Discussion List Archives

[Date Prev][Date Next][Thread Prev][Thread Next][Date Index][Thread Index]

Re: Backus-Naur Form for CIF

On Tue, 3 Oct 2000, Herbert J. Bernstein wrote:

> The usual approach used in Fortran of redefining a-z with productions of
> the form a ::= "A"|"a" won't work here, since we need to preserve case
> sensitivity for text.  In practice this would be fudged in the lexical
> scanner, but, for clarity, I would suggest adding an explicit comment
> explaining the case-insensitivity of data names and some productions of
> the form:
> 
>   <DATA_>  ::=  {"D"|"d"} {"A"|"a"} {"T"|"t"} {"A"|"a"} "_"
>   <LOOP_>  ::=  {"L"|"l"} {"O"|"o"} {"O"|"o"} {"P"|"p"} "_"
> 
> to use in place of the "data_" and "loop_" strings

Absolutely. This is very much what is done in the yacc implementation for
starbase. Namely we redefine the characters a,b,d etc to be of either case
and then define the tokens using these, as in ....

a       [aA]
b       [bB]
d       [dD]
e       [eE]
g       [gG]
l       [lL]
o       [oO]
p       [pP]
s       [sS]
t       [tT]
v       [vV]
Data_       {d}{a}{t}{a}_
Loop_       {l}{o}{o}{p}_
Global_     {g}{l}{o}{b}{a}{l}_
Stop_       {s}{t}{o}{p}_
Save_       {s}{a}{v}{e}_

In the javacc implementation there is this wonderful global setting,
namely

options {
    IGNORE_CASE=true;
    }

which simplifies things even more. I will adjust the BNF accordingly.
Thanks for picking that up Herb.

> 2.  The production for <data_block> does not require any leading or
> trailing whitespace, so that a <CIF_file> could consist of a
> <data_heading> and a <data> item immediately followed by another
> <data_heading>, etc.  I cannot seem to find where the productions
> explicitly require whitespace between the data item and the second
> data heading.  A similar problem seems to exist in the production for
> loop values.  This would certainly be solved by implicit precedence
> among the productions or by operation of the lexical scanner, but it would
> best to have the BNF be unambiguous in the handling of whitespace.
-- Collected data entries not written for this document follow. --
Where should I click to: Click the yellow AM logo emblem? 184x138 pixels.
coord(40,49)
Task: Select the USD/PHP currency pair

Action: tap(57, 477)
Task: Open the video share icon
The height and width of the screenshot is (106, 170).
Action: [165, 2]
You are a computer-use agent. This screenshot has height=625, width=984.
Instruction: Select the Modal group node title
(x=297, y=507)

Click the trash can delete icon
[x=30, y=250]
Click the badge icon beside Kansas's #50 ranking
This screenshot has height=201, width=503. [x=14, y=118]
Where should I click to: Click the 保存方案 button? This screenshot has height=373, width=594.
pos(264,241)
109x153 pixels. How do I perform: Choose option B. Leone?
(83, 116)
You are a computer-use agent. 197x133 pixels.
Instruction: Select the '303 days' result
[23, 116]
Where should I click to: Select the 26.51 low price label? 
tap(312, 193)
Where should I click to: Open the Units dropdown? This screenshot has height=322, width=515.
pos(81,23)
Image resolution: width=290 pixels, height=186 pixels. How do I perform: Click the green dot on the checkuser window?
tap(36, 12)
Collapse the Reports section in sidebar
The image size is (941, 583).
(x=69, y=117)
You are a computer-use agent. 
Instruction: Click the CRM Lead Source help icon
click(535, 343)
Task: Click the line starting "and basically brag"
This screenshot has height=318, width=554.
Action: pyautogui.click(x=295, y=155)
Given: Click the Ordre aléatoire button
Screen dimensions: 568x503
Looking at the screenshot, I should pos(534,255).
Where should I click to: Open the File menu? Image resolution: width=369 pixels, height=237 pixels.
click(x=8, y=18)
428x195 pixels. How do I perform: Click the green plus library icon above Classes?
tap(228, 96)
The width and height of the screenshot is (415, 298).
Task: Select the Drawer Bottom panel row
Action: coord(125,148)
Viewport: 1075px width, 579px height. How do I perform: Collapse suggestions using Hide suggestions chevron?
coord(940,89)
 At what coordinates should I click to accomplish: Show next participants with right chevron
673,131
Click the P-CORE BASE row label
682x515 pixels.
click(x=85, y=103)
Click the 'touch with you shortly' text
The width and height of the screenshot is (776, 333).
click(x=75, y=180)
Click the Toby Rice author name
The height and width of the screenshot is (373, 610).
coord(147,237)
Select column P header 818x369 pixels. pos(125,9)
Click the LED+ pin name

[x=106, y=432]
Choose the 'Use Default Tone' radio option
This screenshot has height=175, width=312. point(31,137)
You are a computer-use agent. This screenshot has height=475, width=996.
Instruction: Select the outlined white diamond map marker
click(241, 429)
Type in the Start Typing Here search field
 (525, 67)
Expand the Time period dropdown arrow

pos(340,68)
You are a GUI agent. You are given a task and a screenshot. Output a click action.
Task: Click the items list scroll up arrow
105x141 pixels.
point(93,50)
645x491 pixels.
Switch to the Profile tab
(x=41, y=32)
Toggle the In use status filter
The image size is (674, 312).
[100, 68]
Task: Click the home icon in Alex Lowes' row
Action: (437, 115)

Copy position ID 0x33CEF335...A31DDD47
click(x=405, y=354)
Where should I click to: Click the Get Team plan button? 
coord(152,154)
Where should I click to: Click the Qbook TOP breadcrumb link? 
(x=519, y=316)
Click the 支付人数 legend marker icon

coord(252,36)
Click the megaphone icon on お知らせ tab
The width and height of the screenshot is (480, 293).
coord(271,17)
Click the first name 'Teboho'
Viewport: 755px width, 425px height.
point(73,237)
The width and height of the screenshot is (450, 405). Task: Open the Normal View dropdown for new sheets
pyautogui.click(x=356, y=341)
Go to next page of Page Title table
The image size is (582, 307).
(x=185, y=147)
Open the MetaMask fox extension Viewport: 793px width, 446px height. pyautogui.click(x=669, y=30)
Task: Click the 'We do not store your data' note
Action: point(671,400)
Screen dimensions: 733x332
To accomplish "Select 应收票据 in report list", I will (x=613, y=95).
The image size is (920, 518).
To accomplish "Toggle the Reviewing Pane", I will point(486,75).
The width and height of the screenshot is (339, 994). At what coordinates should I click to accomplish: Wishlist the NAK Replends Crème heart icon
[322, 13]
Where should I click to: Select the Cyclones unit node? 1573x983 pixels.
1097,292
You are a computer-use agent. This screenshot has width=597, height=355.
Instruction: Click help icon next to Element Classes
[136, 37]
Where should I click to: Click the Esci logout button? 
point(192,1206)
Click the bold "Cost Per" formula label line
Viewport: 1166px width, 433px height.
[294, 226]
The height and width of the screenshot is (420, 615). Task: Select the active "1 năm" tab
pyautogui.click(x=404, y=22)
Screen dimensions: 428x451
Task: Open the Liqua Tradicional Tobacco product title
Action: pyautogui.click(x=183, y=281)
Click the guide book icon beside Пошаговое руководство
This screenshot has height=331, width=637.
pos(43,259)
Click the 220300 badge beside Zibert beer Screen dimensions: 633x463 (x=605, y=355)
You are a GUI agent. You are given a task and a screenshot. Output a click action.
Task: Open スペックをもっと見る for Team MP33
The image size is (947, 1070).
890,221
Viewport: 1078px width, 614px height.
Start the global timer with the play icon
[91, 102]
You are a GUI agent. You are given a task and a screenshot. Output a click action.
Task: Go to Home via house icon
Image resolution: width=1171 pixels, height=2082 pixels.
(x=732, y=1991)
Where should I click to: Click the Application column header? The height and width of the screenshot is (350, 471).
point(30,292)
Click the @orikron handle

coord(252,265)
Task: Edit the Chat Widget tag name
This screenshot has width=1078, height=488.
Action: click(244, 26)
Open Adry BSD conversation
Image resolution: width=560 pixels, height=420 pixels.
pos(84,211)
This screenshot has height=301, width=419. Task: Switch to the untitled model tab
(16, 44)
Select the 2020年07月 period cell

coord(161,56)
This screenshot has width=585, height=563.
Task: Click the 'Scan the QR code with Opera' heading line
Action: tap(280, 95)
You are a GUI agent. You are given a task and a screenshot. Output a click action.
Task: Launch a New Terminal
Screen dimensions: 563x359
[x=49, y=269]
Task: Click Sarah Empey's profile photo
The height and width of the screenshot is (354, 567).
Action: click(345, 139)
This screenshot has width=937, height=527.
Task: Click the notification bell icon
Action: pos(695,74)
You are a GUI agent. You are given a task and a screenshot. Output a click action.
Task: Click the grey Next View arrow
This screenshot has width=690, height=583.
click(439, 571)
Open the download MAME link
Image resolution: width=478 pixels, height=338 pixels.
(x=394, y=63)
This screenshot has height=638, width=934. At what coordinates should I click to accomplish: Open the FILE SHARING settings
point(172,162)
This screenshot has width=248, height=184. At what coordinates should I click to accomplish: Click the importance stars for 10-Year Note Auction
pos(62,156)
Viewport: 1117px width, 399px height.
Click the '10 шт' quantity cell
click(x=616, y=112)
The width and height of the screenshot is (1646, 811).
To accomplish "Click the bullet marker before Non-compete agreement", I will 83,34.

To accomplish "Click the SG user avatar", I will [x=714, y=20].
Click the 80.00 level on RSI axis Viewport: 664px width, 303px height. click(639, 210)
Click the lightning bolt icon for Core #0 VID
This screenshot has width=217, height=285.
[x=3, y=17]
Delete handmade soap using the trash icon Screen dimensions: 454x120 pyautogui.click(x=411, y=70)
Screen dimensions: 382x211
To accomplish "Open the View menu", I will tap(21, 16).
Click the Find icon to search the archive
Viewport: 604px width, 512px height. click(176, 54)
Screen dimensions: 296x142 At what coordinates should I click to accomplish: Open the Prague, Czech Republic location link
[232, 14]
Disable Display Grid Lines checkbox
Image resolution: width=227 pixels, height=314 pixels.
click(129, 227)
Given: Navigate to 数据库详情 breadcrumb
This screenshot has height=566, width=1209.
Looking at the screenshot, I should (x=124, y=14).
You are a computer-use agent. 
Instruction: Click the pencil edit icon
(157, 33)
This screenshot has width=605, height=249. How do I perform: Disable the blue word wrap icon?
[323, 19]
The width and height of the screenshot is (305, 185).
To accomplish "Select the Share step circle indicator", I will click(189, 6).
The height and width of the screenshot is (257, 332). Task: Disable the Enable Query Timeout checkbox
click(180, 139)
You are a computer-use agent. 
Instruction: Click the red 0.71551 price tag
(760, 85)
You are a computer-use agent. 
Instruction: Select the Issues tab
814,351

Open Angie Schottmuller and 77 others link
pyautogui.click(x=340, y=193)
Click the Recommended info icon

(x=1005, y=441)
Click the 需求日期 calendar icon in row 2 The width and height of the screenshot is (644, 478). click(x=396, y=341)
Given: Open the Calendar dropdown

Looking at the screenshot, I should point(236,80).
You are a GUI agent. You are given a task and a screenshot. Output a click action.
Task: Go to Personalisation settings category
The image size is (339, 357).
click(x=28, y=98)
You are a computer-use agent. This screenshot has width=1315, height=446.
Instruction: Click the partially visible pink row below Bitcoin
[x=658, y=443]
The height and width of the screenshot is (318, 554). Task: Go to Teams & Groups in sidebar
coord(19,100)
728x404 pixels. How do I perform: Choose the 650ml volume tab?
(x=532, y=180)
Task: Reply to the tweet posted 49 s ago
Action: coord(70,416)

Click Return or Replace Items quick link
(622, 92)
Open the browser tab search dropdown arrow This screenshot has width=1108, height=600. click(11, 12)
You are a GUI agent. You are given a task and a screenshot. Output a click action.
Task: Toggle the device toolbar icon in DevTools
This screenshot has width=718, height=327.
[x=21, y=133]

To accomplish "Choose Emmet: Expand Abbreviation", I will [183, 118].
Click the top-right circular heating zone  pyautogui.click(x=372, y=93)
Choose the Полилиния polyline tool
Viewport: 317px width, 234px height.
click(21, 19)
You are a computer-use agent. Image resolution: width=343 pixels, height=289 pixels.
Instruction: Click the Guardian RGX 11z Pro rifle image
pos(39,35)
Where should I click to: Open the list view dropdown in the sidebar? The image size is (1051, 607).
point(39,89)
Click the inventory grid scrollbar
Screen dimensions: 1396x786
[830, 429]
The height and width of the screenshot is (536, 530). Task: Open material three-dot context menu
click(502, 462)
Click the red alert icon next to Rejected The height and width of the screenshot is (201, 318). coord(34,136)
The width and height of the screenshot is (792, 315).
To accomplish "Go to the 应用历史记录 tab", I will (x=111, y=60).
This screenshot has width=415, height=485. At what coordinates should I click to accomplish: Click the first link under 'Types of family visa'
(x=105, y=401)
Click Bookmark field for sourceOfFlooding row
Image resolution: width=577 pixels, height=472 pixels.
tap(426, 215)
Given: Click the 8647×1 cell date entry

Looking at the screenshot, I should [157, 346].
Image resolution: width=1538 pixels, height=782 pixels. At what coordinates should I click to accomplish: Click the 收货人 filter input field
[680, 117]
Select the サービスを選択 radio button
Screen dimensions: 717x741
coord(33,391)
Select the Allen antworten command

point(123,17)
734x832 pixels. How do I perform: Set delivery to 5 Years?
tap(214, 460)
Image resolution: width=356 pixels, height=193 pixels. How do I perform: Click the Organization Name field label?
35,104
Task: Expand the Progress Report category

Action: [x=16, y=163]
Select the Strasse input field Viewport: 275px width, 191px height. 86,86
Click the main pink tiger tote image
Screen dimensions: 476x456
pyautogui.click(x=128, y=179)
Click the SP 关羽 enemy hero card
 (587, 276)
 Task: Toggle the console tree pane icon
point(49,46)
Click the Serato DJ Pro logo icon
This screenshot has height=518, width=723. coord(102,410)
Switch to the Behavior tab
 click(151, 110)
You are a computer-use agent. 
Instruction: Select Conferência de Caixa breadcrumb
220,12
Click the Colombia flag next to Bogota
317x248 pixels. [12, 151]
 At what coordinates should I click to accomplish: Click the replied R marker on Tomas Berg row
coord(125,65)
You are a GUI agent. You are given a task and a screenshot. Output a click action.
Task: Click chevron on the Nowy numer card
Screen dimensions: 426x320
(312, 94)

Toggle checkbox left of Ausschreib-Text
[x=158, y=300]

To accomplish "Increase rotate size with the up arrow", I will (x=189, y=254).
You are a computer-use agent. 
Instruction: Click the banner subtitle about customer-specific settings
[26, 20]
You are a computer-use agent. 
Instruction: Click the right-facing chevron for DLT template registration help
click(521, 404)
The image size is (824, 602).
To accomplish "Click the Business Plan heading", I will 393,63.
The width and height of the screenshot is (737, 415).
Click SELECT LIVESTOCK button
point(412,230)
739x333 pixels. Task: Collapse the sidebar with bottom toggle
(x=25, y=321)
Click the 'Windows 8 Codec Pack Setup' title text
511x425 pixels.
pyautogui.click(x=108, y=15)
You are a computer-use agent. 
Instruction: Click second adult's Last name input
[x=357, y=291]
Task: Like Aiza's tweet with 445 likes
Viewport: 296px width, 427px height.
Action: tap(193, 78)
I have said it before and I will say it again, "Now you know why I have
been reluctant to include productions specific to whitespace into the
BNF". They are a purely lexical issue and language BNFs all exclude them
with the proviso that " whitespace can be used anywhere to delimit tokens
etc etc" without any explicit rules. I can see a fix, but it would need an
exception. Namely change 

<data_block>   ::= <wspace>* <data_heading> <data>+ <wspace>*

to 

<data_block>   ::= <wspace>+ <data_heading> <data>+ <wspace>*

The exception being the leading <wspace> need not be there IF IT IS THE
BEGINNING OF THE FILE. You could equally have

<data_block>   ::= <wspace>* <data_heading> <data>+ <wspace>+

with the exception about the end of the file.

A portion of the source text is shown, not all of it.